Copy the material below word for word, from the line with "Image resolution: width=389" up to and including the line with "coord(291,208)", and leave out the pictures.

> Records for this exercise:
....

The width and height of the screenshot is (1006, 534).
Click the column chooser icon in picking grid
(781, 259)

....

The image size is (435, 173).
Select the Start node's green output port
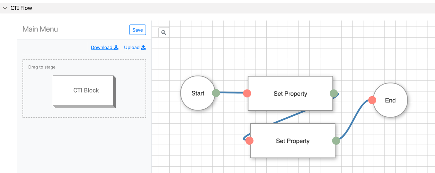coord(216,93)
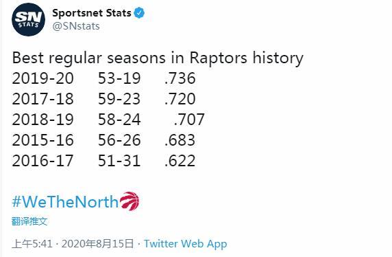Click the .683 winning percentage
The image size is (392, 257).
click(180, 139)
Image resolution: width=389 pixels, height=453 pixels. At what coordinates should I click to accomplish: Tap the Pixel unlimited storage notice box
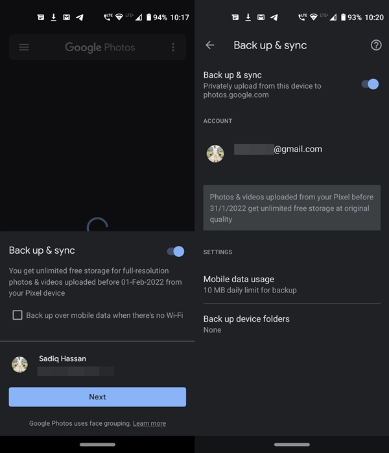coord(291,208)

....

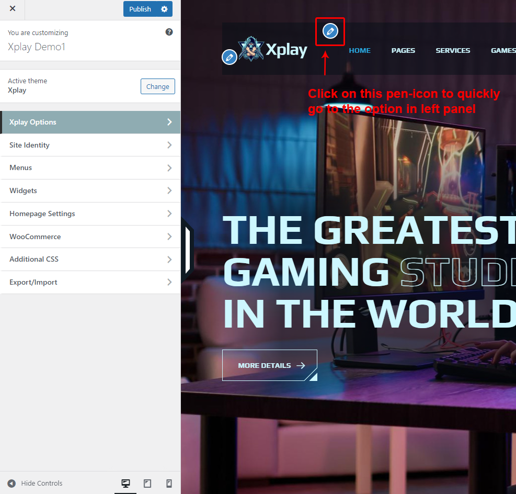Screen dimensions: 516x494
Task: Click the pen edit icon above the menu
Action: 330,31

....

> Answer for the task:
Image resolution: width=389 pixels, height=453 pixels. At what coordinates should I click to accomplish: Tap the Pixel unlimited storage notice box
coord(291,208)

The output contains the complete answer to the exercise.